Ecco due piccole parabole che sembrano la fotocopia l’una dell’altra. Non è così. Il cercatore di pietre preziose sta dentro una logica ben precisa: quello è il suo mestiere, trovare perle preziose, e quando ne trova una di valore eccezionale, il gesto di vendere tutti i suoi averi per comprarla è un comportamento azionale.

È strano, invece, il modo di agire dell’uomo che trova il tesoro nel campo. Non è un cercatore di tesori e, quando inaspettatamente ne trova uno, gli ascoltatori s’aspettano che se lo porti a casa. No, lo nasconde di nuovo nel campo. È come se avesse bisogno del campo per essere tesoro.

Per capire di che si tratta vi porto all’Alpe Pertusio, poco sotto il passo del Lucomagno. Proprio lì c’è la sorgente del fiume Brenno: l’acqua esce da sotto una roccia verticale. Ecco, la sorgente è il tesoro, ma non posso portarmelo a casa, perché la sorgente, la pietra, l’acqua sono «il tesoro nel campo», un tutt’uno che vale più di quello che l’uomo possiede, per cui va e vende tutto. Il suo cuore è pieno di gioia perché si direbbe che il ritrovamento del tesoro nel campo immette l’uomo dentro un percorso nuovo.

Se il cercatore di pietre preziose continua a fare il suo mestiere (anche se avendo venduto tutto, teoricamente è uscito dal mercato), l’uomo del tesoro si trova su un cammino nuovo. Per commentare la parabola del mercante di perle potremmo usare il proverbio «chi cerca trova», per descrivere l’uomo della parabola del tesoro dovremmo inventare un altro proverbio: «chi trova cerca». Il regno dei cieli è un cercare per trovare ed è un trovare per cercare.

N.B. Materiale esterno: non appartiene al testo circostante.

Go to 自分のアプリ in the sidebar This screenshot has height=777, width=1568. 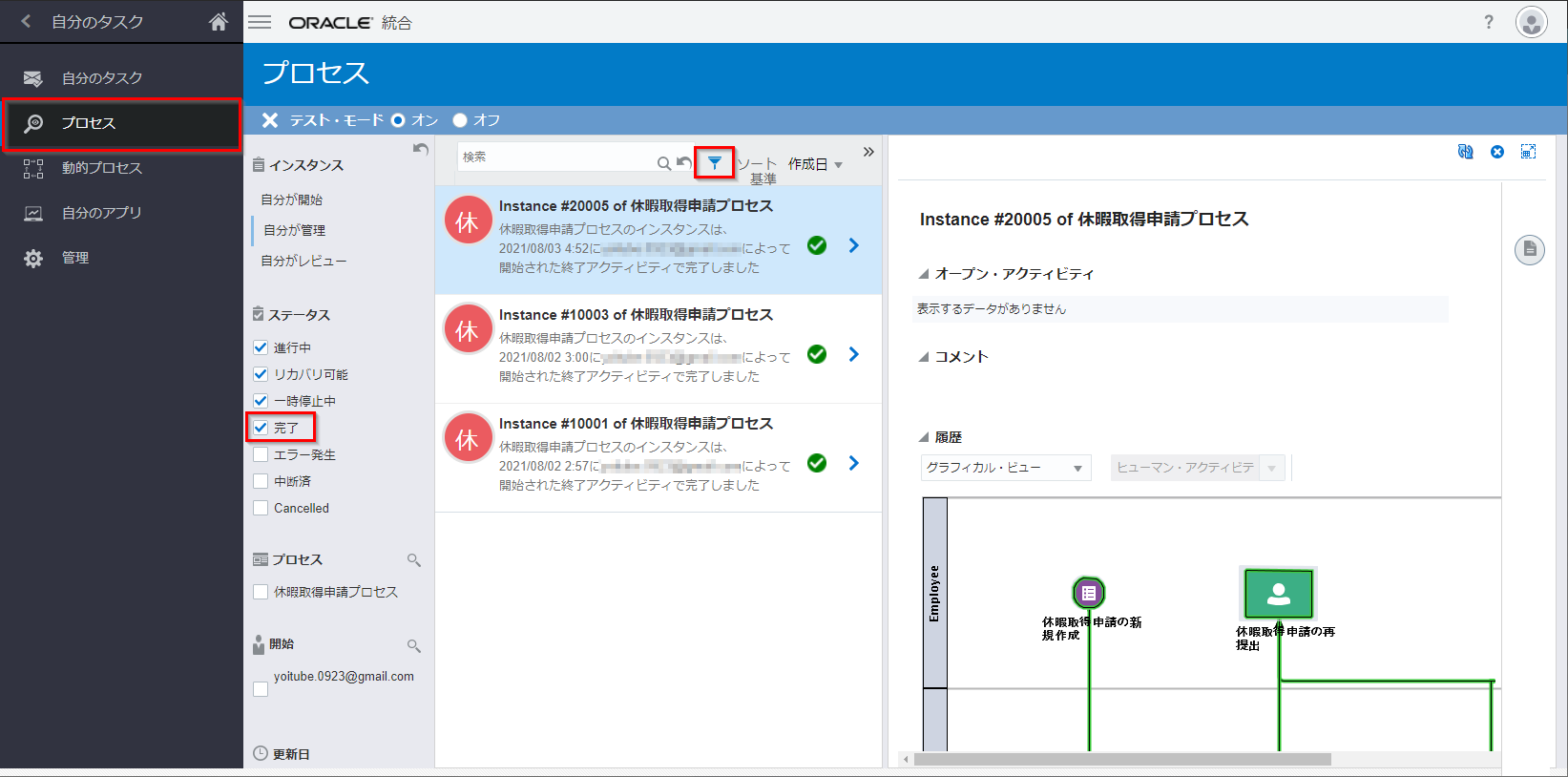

Se dovessi scegliere come raccontare oggi le due parabole non cambierei nulla. E aggiungerei questa interpretazione: l’uomo che ha trovato il tesoro nel campo è Gesù. Egli ci ha insegnato che la storia ha una direzione e dà un senso all’universo perché la creazione rappresenta un punto di svolta. Quindi chi cerca trova. Ma chi trova cerca: il senso che Gesù ha trovato e ha poi nascosto nella storia deve diventare il motivo di un percorso di vita.

Vi porto a guardare dall’alto il primo tratto di cammino del Brenno: con le sue golene sembra proprio essere un fiume in ricerca. Che cerca e trova. Che trova e cerca.